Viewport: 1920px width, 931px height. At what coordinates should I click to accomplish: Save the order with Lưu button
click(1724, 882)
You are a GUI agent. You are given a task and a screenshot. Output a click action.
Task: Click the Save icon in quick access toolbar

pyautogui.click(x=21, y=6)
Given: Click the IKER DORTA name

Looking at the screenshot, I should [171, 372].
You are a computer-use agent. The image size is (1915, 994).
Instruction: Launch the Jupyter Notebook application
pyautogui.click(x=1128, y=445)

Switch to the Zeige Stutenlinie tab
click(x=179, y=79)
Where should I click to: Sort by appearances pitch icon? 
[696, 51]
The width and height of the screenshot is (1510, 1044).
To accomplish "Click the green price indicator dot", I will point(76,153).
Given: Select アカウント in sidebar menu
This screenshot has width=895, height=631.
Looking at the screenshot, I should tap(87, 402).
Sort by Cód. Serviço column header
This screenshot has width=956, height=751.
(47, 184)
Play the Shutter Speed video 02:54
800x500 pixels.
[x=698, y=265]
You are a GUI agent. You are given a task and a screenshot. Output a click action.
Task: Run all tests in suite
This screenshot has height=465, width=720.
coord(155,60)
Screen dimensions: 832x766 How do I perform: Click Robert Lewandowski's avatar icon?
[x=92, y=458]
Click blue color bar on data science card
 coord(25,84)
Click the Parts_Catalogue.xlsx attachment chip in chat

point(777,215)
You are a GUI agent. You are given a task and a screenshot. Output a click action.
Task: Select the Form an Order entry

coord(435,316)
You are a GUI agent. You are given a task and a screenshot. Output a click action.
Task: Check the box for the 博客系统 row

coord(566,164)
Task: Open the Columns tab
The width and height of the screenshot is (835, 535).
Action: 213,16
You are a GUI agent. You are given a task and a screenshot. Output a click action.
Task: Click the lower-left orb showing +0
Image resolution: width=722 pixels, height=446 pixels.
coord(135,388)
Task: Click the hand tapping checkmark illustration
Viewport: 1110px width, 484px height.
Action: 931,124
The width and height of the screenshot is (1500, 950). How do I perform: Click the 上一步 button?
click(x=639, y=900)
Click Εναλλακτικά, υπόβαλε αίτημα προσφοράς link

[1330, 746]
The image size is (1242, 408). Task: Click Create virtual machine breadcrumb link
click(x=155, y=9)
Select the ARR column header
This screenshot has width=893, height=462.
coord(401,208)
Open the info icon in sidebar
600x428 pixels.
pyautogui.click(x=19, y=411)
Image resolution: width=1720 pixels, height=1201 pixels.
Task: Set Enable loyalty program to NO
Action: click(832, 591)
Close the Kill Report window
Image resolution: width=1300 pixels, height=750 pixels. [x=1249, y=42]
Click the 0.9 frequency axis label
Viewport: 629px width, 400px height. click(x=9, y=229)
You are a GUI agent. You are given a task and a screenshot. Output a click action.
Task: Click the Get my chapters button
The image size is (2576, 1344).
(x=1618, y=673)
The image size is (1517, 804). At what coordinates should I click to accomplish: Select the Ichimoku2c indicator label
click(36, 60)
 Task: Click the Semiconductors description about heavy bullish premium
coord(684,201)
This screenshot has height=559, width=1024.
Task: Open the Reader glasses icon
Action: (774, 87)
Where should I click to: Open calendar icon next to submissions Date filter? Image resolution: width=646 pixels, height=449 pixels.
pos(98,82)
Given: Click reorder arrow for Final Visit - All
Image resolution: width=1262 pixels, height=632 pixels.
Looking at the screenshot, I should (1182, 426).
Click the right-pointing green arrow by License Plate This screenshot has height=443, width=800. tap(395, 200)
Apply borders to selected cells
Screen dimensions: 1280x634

▶ [Problem description]:
The line with "Where should I click to: Open" marks where to start. Transcribe from there through the final line of the records, exactly and with nothing added.

▶ [Written reply]:
Where should I click to: Open calendar icon next to submissions Date filter? Image resolution: width=646 pixels, height=449 pixels.
pos(98,82)
Given: Click reorder arrow for Final Visit - All
Image resolution: width=1262 pixels, height=632 pixels.
Looking at the screenshot, I should (1182, 426).
Click the right-pointing green arrow by License Plate This screenshot has height=443, width=800. tap(395, 200)
Apply borders to selected cells
Screen dimensions: 1280x634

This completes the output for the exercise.